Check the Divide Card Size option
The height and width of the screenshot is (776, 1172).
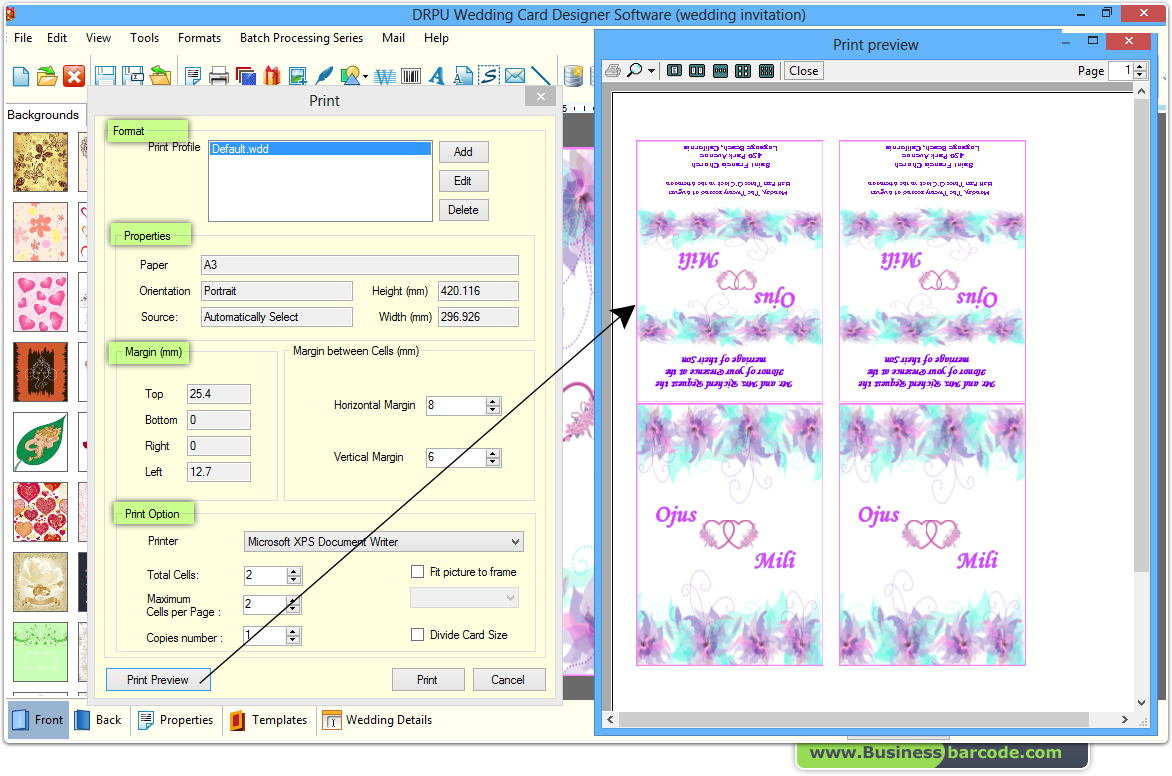tap(417, 633)
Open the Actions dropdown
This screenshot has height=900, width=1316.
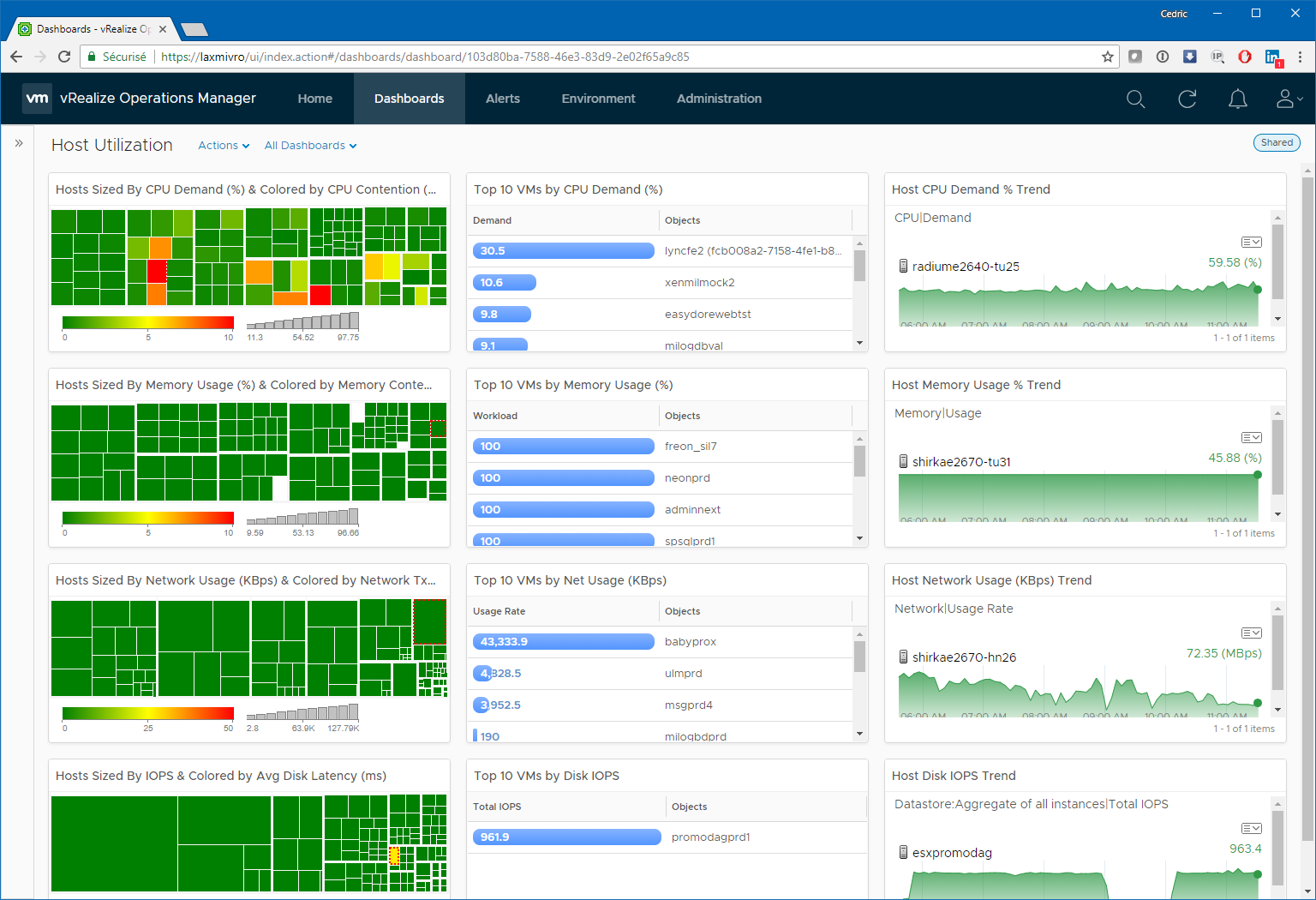click(x=224, y=146)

----

[Your assignment]
Word-for-word transcription: the whole listing, with images excluded.

[Solution for this exercise]
Check the Divide Card Size option
The height and width of the screenshot is (776, 1172).
tap(417, 633)
Open the Actions dropdown
This screenshot has height=900, width=1316.
click(x=224, y=146)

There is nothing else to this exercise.